- DESCRIPTION OF THE TASK
Only text is carried over. Reproduce the entries below exactly.

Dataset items
+++++

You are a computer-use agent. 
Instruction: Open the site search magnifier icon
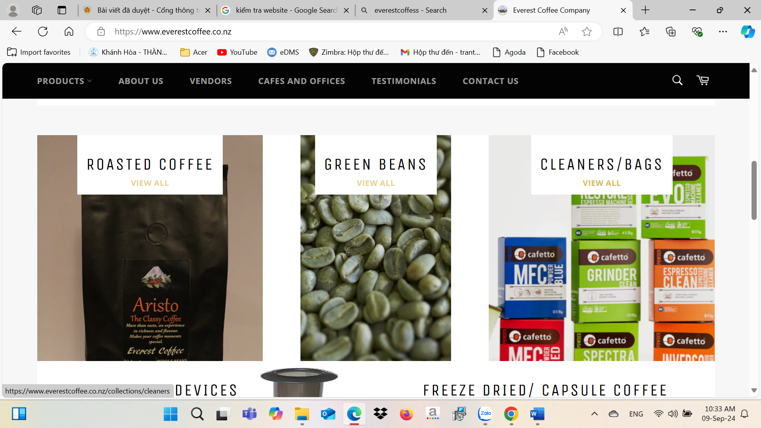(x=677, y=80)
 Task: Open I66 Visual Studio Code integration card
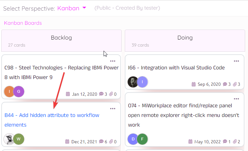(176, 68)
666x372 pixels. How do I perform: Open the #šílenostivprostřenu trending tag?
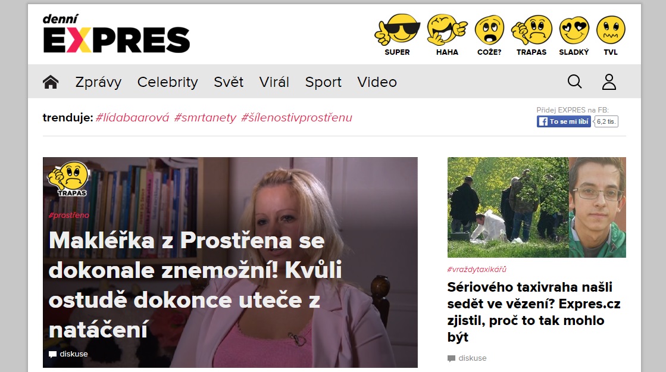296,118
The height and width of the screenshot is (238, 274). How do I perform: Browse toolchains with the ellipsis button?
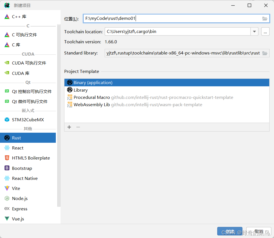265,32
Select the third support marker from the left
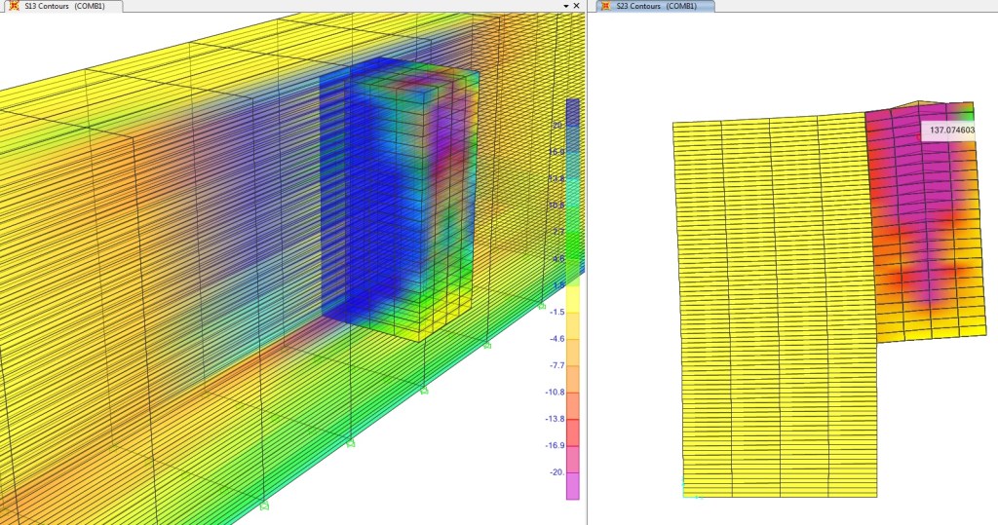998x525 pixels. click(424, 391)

+++++

- SOLUTION TO THIS TASK
You are a computer-use agent. 
Instruction: Open the site search magnifier icon
(x=677, y=80)
 Task: Open I66 Visual Studio Code integration card
(176, 68)
666x372 pixels. How do I perform: Open the #šílenostivprostřenu trending tag?
296,118
The height and width of the screenshot is (238, 274). How do I perform: Browse toolchains with the ellipsis button?
265,32
Select the third support marker from the left
998x525 pixels. click(424, 391)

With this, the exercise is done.